Let's visualize what some of these images and their corresponding training labels look like.

plt.figure(figsize = (4, 4))
plt.imshow(img, 'gray')
plt.xticks([])
plt.yticks([])
plt.show()

train_y[5]

2

7.2. ANN with TensorFlow¶

Feed a gray image to ANN

Our network model

Network training (learning)

$$\omega:= \omega - \alpha \nabla_{\omega} \left( h_{\omega} \left(x^{(i)}\right),y^{(i)}\right)$$

7.2.1. Import Library¶

import numpy as np
import matplotlib.pyplot as plt
import tensorflow as tf

7.2.2. Load MNIST Data¶

Download MNIST data from tensorflow tutorial example

mnist = tf.keras.datasets.mnist

(train_x, train_y), (test_x, test_y) = mnist.load_data()
train_x, test_x = train_x/255.0, test_x/255.0

7.2.3. Define an ANN Structure¶

Input size
Hidden layer size
The number of classes

7.2.4. Define Weights, Biases, and Placeholder¶

Define parameters based on predefined layer size
Initialize with normal distribution with $\mu = 0$ and $\sigma = 0.1$

7.2.5. Build a Model¶

First, the layer performs several matrix multiplication to produce a set of linear activations

$$y_j = \left(\sum\limits_i \omega_{ij}x_i\right) + b_j$$

$$\mathcal{y} = \omega^T \mathcal{x} + \mathcal{b}$$

Second, each linear activation is running through a nonlinear activation function

Third, predict values with an affine transformation

model = tf.keras.models.Sequential([
    tf.keras.layers.Flatten(input_shape = (28, 28)),
    tf.keras.layers.Dense(units = 100, activation = 'relu'),
    tf.keras.layers.Dense(units = 10, activation = 'softmax')
])

7.2.6. Define Loss and Optimizer¶

Loss

This defines how we measure how accurate the model is during training. As was covered in lecture, during training we want to minimize this function, which will "steer" the model in the right direction.
Classification: Cross entropy
- Equivalent to apply logistic regression

$$ -\frac{1}{m}\sum_{i=1}^{m}y^{(i)}\log(h_{\theta}\left(x^{(i)}\right)) + (1-y^{(i)})\log(1-h_{\theta}\left(x^{(i)}\right)) $$

Optimizer

This defines how the model is updated based on the data it sees and its loss function.
AdamOptimizer: the most popular optimizer

7.2.7. Define Optimization Configuration and Then Optimize¶

Define parameters for training ANN
- n_batch: batch size for mini-batch gradient descent
- n_iter: the number of iteration steps per epoch
- n_epoch: iteration over the entire x and y data provided
Metrics
- Here we can define metrics used to monitor the training and testing steps. In this example, we'll look at the accuracy, the fraction of the images that are correctly classified.

Initializer

Initialize all the variables

model.compile(optimizer = 'adam',
              loss = 'sparse_categorical_crossentropy',
              metrics = ['accuracy'])

# Train Model

loss = model.fit(train_x, train_y, epochs = 5)

Epoch 1/5
1875/1875 [==============================] - 6s 3ms/step - loss: 0.2736 - accuracy: 0.9215
Epoch 2/5
1875/1875 [==============================] - 5s 3ms/step - loss: 0.1223 - accuracy: 0.9642
Epoch 3/5
1875/1875 [==============================] - 5s 3ms/step - loss: 0.0848 - accuracy: 0.9751
Epoch 4/5
1875/1875 [==============================] - 6s 3ms/step - loss: 0.0647 - accuracy: 0.9803
Epoch 5/5
1875/1875 [==============================] - 5s 3ms/step - loss: 0.0510 - accuracy: 0.9842

# Evaluate Test Data

test_loss, test_acc = model.evaluate(test_x, test_y)

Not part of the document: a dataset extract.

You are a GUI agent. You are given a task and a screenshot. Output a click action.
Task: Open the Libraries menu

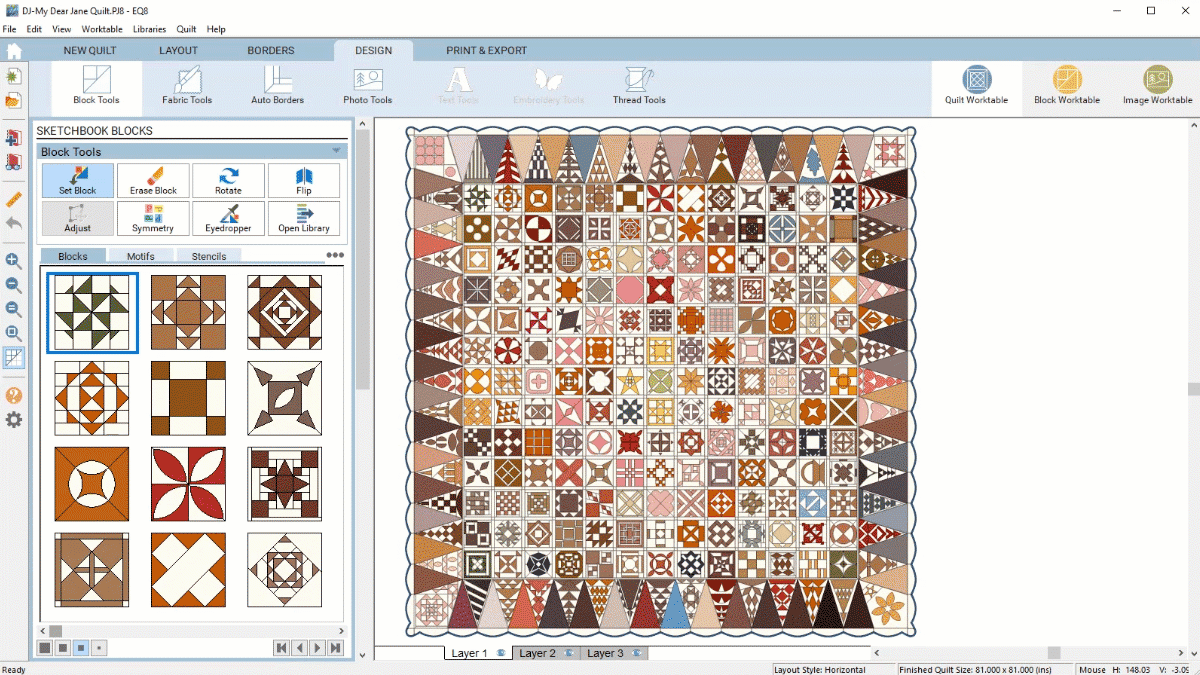pos(149,29)
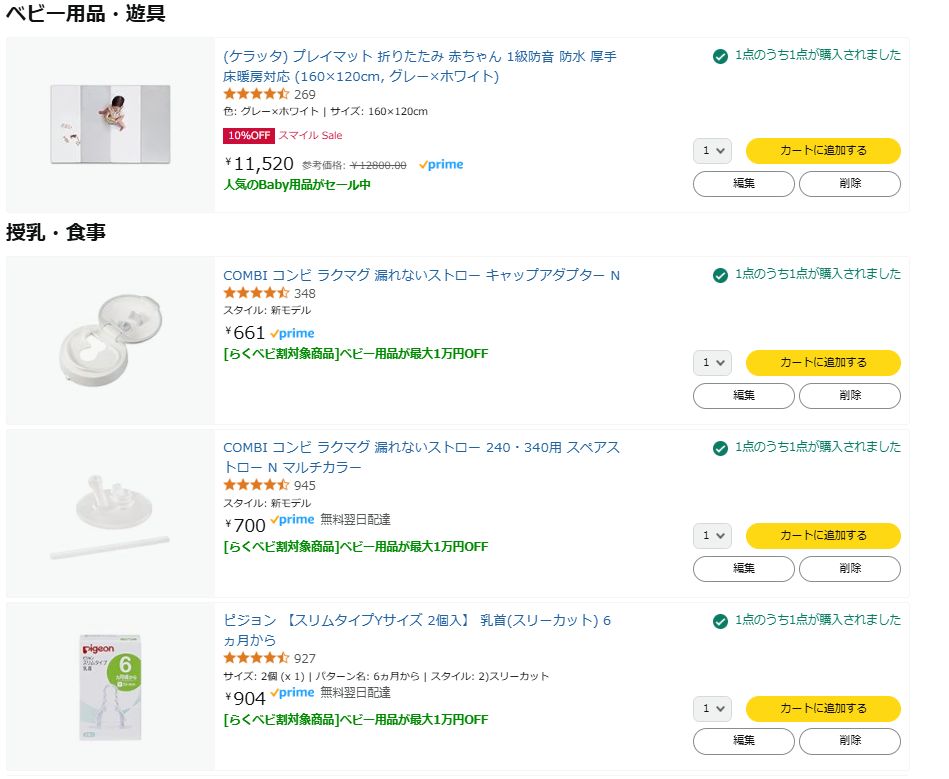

313/313 [==============================] - 1s 2ms/step - loss: 0.0837 - accuracy: 0.9749

7.2.8. Test or Evaluate¶

test_img = test_x[np.random.choice(test_x.shape[0], 1)]

predict = model.predict_on_batch(test_img)
mypred = np.argmax(predict, axis = 1)

plt.figure(figsize = (8,4))

plt.subplot(1,2,1)
plt.imshow(test_img.reshape(28, 28), 'gray')
plt.axis('off')
plt.subplot(1,2,2)
plt.stem(predict[0])
plt.show()

print('Prediction : {}'.format(mypred[0]))

Prediction : 0

You may observe that the accuracy on the test dataset is a little lower than the accuracy on the training dataset. This gap between training accuracy and test accuracy is an example of overfitting, when a machine learning model performs worse on new data than on its training data.

What is the highest accuracy you can achieve with this first fully connected model? Since the handwritten digit classification task is pretty straightforward, you may be wondering how we can do better...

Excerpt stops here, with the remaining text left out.